ASSIGNMENT =>
Report back every line from the entries below in which the word "computer" occurs.

SUPPLIED MATERIAL =>
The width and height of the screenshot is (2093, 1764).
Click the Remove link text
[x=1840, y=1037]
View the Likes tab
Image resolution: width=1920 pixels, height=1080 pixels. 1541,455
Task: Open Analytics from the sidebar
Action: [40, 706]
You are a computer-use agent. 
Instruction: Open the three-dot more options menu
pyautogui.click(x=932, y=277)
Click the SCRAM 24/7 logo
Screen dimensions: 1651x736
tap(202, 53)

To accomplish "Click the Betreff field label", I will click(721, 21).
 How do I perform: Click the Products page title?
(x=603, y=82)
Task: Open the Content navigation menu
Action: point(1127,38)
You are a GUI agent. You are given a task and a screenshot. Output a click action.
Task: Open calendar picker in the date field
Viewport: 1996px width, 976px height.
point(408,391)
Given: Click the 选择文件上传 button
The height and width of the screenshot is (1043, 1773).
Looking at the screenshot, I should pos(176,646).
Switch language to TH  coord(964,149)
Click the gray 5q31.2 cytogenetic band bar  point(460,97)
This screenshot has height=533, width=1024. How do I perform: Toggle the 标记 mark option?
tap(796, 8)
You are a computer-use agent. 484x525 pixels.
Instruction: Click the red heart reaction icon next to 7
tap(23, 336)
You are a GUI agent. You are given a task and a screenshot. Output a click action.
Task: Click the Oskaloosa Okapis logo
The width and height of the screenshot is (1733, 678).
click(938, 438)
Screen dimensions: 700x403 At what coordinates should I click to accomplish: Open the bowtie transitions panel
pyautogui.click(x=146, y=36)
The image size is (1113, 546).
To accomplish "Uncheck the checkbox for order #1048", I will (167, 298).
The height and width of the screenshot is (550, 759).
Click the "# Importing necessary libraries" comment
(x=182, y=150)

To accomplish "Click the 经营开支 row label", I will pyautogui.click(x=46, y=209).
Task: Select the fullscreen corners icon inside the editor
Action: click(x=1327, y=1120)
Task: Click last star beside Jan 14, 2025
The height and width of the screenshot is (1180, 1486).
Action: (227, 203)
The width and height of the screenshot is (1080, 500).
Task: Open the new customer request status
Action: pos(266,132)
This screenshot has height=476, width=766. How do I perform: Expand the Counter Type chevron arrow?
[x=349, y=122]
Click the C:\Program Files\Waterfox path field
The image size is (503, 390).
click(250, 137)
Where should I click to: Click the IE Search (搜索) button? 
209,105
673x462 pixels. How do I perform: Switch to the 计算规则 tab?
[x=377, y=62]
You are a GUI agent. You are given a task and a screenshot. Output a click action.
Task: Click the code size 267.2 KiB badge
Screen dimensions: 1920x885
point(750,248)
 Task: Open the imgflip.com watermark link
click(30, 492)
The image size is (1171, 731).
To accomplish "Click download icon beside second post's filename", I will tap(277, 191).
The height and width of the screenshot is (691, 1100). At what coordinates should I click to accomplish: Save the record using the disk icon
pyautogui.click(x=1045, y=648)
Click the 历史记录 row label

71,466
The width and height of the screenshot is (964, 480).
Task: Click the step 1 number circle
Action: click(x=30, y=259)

SOLVED PROBLEM =>
You are a computer-use agent. 
You are a computer-use agent. 484x525 pixels.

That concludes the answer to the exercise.